**Work to be completed**
Please set down the following data verbatim, starting with the line that contains "Task: Open the About icon" and going on through the line that contains "pyautogui.click(x=331, y=262)".
----- Provided records -----
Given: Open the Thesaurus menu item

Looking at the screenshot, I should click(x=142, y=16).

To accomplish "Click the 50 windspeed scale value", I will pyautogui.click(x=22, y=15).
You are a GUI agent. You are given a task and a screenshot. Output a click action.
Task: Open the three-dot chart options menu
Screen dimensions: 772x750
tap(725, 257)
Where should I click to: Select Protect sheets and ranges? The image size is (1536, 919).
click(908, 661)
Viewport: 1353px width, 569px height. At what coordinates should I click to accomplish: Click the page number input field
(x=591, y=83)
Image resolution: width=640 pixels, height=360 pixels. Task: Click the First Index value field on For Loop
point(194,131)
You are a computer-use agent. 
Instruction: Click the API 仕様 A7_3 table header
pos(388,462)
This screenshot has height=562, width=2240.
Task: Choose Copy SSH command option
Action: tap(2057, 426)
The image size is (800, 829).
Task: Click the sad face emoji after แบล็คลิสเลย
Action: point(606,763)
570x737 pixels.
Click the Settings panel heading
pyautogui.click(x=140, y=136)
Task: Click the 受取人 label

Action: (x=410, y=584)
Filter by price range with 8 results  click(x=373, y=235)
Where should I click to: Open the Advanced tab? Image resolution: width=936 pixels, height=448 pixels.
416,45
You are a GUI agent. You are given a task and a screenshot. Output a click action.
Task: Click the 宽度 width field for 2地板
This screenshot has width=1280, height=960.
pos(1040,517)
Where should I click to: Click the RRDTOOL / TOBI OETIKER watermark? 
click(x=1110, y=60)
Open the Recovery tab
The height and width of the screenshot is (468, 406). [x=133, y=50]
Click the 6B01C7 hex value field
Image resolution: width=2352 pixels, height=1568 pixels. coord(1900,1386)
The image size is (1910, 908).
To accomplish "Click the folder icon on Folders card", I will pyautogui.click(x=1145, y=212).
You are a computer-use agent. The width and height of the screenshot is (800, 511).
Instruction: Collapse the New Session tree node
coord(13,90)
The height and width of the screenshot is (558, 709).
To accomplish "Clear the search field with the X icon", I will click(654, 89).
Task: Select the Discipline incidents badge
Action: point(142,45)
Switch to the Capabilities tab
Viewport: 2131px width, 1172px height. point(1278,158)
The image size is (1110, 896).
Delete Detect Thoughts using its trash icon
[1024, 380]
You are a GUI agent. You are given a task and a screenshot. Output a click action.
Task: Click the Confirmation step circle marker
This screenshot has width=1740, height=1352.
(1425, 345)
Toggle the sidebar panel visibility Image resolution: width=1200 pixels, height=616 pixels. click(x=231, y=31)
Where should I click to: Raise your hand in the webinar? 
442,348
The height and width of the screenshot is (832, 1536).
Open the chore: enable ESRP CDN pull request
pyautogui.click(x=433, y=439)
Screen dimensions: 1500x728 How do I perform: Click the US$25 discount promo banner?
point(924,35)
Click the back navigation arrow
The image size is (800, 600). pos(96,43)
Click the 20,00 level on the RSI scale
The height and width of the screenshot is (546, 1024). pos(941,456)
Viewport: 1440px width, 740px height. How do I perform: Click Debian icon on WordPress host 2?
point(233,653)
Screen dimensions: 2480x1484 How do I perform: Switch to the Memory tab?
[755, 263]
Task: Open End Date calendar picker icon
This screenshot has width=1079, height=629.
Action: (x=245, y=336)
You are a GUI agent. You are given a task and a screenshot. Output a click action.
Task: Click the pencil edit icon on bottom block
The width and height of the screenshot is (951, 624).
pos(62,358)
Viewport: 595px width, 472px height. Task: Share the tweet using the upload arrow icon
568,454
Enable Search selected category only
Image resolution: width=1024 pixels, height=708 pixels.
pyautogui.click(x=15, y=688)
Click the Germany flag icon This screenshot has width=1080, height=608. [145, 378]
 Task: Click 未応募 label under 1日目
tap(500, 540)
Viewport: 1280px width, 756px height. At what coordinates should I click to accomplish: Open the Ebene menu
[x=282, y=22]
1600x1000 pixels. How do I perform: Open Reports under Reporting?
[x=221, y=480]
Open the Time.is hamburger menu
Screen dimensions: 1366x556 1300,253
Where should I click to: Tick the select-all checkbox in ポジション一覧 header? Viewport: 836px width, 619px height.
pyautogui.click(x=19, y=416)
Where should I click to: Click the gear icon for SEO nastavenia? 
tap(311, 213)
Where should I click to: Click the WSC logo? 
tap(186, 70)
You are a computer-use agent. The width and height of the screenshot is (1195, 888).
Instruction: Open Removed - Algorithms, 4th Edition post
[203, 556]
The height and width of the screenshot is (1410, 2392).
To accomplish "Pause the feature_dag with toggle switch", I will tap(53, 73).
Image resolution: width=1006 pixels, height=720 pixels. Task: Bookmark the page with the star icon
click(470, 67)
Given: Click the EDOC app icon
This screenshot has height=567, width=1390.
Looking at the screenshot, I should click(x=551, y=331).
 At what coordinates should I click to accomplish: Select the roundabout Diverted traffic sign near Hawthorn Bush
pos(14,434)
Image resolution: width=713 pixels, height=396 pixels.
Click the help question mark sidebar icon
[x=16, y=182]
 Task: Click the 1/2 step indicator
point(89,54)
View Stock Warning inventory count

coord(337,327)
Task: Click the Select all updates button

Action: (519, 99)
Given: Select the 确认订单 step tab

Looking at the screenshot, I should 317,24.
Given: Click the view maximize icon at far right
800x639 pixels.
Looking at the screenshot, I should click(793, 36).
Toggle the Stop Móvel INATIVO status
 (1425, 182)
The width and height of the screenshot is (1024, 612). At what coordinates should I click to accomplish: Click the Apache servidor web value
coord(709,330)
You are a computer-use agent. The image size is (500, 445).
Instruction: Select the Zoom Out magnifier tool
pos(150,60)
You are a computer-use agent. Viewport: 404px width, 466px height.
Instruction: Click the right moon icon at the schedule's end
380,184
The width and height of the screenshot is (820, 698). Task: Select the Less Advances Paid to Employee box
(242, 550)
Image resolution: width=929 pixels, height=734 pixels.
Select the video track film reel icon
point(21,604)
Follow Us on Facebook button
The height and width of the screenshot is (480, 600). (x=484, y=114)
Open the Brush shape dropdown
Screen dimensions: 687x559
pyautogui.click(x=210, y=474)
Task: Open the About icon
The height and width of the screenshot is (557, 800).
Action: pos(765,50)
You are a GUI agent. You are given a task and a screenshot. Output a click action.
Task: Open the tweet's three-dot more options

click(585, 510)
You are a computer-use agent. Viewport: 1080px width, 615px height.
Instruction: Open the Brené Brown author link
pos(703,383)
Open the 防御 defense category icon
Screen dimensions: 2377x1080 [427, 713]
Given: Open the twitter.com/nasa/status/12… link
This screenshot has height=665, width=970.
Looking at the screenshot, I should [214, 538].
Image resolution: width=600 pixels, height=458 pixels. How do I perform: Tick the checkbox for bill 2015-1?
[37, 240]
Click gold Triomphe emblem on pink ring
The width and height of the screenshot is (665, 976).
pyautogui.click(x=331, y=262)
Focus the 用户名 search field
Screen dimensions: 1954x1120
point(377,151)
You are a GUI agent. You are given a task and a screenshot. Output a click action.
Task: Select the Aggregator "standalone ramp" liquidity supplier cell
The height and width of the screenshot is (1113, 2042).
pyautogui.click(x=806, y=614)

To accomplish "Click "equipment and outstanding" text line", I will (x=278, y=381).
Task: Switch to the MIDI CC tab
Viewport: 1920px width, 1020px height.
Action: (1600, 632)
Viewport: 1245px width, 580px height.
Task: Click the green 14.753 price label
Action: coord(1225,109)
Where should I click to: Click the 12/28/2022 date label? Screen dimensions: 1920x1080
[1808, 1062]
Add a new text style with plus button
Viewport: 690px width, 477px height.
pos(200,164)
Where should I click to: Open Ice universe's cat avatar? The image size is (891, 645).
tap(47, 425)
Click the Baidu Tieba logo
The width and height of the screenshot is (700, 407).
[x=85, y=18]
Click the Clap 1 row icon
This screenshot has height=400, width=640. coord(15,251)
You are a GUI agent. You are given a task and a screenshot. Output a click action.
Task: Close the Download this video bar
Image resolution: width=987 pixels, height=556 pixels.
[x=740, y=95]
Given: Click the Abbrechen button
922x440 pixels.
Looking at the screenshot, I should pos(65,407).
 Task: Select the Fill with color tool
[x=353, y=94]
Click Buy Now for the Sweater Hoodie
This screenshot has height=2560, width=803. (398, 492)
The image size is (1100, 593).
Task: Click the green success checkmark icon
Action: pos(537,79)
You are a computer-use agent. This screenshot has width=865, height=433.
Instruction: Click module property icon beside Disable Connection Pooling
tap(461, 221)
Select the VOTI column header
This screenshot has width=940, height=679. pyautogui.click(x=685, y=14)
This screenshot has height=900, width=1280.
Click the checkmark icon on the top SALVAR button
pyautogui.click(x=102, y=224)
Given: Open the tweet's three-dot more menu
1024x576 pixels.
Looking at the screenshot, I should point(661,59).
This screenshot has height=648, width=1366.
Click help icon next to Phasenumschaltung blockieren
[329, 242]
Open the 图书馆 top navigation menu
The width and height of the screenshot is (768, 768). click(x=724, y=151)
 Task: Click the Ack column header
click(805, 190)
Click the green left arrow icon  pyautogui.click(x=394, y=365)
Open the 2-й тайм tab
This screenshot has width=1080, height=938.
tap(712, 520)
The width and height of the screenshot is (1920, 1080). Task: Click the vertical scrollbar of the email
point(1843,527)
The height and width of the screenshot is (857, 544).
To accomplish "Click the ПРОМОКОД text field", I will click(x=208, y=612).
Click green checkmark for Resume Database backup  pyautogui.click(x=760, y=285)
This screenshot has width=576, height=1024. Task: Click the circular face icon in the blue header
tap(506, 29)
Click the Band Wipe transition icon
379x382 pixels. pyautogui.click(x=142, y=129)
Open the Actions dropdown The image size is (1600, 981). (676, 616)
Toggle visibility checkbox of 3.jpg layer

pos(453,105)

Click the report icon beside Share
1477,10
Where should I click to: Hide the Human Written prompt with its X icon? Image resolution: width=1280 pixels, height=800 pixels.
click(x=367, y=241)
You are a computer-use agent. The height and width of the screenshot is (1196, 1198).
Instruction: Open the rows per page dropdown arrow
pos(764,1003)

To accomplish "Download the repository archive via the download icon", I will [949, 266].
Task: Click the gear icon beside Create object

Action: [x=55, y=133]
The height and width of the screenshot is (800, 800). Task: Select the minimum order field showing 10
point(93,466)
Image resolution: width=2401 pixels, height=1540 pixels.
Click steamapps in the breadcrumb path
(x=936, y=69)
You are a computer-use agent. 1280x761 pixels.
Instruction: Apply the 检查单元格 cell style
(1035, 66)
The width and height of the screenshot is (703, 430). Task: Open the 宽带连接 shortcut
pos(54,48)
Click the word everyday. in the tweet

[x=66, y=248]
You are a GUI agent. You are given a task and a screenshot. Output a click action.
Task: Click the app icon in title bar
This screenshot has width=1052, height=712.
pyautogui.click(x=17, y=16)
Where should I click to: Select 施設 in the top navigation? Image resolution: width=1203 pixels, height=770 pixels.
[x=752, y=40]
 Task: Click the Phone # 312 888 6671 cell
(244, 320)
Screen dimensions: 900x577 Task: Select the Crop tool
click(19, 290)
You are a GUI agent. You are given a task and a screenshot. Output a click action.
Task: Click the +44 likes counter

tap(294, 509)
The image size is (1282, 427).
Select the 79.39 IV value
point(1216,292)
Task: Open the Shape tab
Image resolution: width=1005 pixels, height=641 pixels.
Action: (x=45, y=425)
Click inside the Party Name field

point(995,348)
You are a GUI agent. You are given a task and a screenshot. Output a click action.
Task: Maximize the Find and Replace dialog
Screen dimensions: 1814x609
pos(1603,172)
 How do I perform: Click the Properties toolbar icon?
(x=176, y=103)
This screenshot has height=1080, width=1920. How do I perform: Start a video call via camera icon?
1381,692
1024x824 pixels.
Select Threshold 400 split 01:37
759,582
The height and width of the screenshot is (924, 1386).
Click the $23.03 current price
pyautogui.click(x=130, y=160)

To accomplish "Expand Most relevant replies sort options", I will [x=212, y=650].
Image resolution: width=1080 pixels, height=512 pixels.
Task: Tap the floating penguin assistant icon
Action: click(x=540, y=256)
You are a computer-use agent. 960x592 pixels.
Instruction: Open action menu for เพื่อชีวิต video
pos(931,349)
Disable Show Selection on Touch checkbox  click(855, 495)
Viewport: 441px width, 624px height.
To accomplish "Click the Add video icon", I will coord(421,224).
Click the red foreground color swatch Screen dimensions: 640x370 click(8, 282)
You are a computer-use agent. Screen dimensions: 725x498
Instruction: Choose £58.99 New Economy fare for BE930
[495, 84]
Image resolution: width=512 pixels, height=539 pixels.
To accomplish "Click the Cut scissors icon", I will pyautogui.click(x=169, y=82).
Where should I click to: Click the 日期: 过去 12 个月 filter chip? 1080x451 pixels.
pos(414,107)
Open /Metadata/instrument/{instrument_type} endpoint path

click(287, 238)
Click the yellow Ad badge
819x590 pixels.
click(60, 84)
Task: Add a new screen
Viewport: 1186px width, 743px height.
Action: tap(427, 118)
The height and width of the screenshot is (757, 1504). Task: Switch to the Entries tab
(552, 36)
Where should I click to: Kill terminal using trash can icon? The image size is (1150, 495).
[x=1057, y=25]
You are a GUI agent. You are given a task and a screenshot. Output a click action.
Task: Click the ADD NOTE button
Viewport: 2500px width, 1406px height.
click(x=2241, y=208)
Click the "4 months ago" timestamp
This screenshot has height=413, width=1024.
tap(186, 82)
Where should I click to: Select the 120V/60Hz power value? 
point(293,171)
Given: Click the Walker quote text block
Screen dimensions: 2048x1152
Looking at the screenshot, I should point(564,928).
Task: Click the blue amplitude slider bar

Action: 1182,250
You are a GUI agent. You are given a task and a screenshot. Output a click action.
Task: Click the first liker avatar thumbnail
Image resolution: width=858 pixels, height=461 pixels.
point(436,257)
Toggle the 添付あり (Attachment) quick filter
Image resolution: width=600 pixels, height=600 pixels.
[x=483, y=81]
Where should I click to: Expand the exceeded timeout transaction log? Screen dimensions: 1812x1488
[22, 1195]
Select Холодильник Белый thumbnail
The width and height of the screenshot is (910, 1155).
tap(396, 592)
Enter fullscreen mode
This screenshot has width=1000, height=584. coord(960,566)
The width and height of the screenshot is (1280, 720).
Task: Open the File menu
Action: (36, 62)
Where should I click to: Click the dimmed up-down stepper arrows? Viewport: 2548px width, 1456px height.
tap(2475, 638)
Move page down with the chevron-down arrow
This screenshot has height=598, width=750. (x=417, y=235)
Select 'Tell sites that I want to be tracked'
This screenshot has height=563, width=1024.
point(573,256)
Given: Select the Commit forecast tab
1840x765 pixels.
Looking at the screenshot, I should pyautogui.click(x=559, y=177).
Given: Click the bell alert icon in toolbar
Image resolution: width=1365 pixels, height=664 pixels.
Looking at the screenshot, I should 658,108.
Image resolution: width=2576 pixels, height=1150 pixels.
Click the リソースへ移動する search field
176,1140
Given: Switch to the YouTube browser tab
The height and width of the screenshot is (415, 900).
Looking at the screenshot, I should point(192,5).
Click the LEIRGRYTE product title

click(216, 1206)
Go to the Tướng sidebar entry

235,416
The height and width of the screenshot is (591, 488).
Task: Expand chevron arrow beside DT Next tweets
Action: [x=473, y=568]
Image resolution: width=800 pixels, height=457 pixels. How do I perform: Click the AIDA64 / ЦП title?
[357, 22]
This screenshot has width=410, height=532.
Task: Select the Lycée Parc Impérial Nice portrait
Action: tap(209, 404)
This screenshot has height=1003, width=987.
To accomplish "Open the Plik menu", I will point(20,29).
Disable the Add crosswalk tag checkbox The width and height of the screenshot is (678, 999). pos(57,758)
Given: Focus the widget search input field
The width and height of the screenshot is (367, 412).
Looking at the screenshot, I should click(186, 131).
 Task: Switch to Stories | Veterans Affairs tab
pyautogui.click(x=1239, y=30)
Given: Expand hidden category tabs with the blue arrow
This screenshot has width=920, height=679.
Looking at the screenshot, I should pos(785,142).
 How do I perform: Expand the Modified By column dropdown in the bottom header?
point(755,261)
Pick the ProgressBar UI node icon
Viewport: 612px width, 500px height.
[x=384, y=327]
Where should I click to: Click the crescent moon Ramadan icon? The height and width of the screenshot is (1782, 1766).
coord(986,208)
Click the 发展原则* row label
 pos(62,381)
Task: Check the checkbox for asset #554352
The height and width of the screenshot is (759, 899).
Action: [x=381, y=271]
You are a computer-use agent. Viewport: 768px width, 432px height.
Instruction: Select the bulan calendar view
-----
**Completed exercise**
Task: Open the About icon
The height and width of the screenshot is (557, 800).
Action: pos(765,50)
You are a GUI agent. You are given a task and a screenshot. Output a click action.
Task: Open the tweet's three-dot more options

click(585, 510)
You are a computer-use agent. Viewport: 1080px width, 615px height.
Instruction: Open the Brené Brown author link
pos(703,383)
Open the 防御 defense category icon
Screen dimensions: 2377x1080 [427, 713]
Given: Open the twitter.com/nasa/status/12… link
This screenshot has height=665, width=970.
Looking at the screenshot, I should [214, 538].
Image resolution: width=600 pixels, height=458 pixels. How do I perform: Tick the checkbox for bill 2015-1?
[37, 240]
Click gold Triomphe emblem on pink ring
The width and height of the screenshot is (665, 976).
pyautogui.click(x=331, y=262)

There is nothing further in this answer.